Posted By Jacob Hope, 14 January 2021

We are pleased to welcome C G Moore to the blog to talk about his new verse novel Gut Feelings.  The book is based upon his own experiences with familial adenomatous polyposis and is told in verse and has special visual designs by Becky Chilcott.  The book is published by UCLan Publishing.

 

 

Authors often find their second novel quite challenging, did you experience this?

 

It was almost the contrary.  I found it quite easy to write.  What was difficult was knowing what form to tell the story in.  Once that was figured out, it flowed very naturally.  I have a lot of stories inside my head and this one felt very personal because it is my own story.  I felt it translated well in free-verse.

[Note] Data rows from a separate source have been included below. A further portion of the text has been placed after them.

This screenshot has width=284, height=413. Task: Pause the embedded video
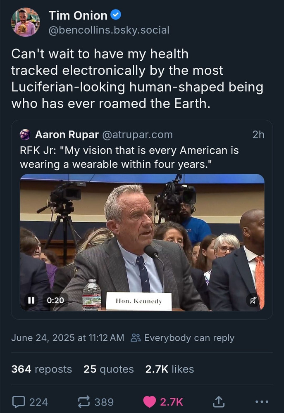(x=31, y=300)
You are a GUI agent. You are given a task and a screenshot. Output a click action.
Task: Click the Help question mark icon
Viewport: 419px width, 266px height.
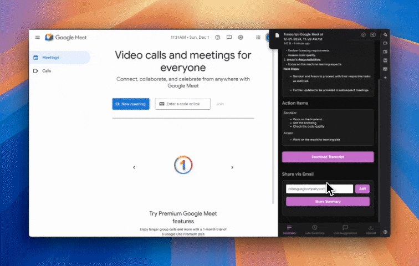coord(217,38)
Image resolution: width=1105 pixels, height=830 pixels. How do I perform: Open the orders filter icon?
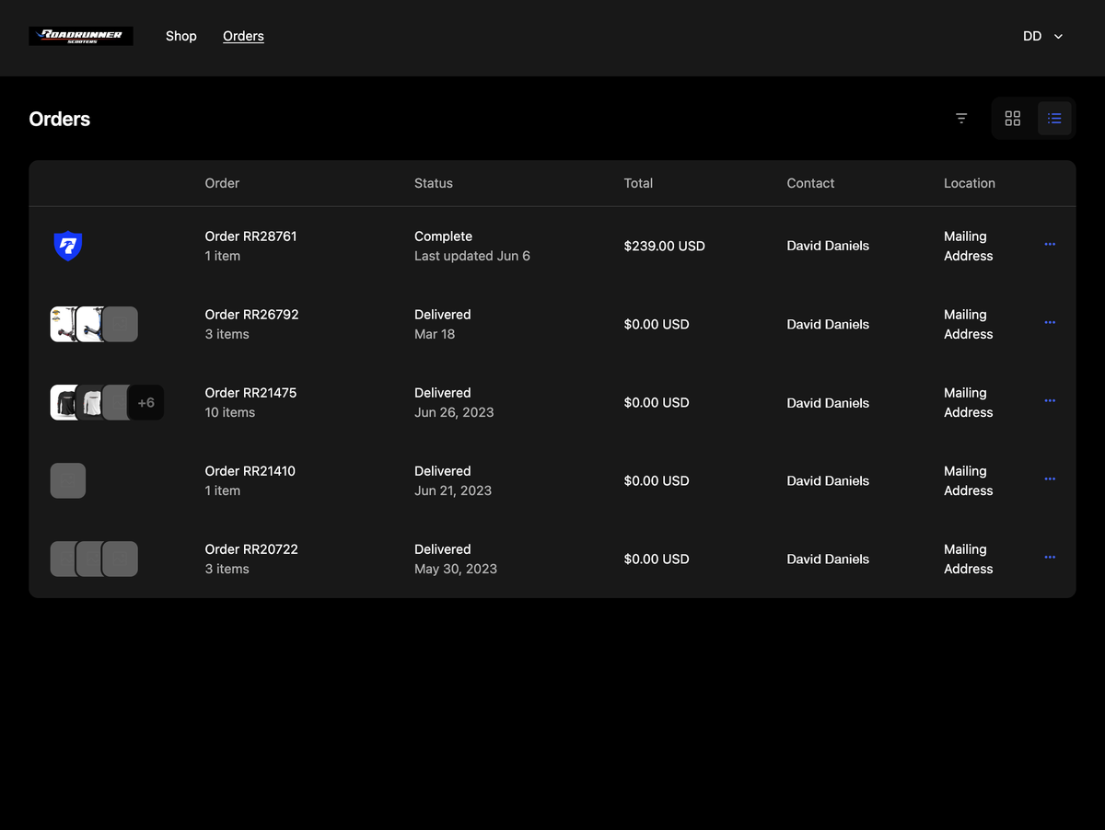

What was it about free verse which felt to fit the project?

 

I’ve always struggled to communicate my illness because it affects very few people in the world.  On average only 1 in 50,000 people have familial adenomatous polyposis.  Outside my family, I’ve never met anyone else with it.  When I have to explain this to friends or lovers, there are many aspects to communicate.  There is the science of the condition, the psychological impact on me and also how it can affects me as a gay man.  In order to communicate this succinctly, I wanted to pack as much feeling into it as possible.  The only medium that allowed this was verse.  I wanted to strip back everything that was unnecessary and create layers of meaning within each individual poem, but also in the ways these linked and created the story arc.

 

 

Why did representing chronic illness fell important to you?

 

When you’ve got chronic illness and it is invisible, it can be very difficult for people to see there is anything wrong, or to recognise this.  If it affects your bowel or is urinary, people don’t always see or understand that.  Representation in books for young people is important in helping to build more empathetic readers leading to more understanding and compassion.  I hope people might have a better understanding of how chronic illness can impact on people’s day to day lives.  I wanted people to understand what my mum, my grandad and I went through.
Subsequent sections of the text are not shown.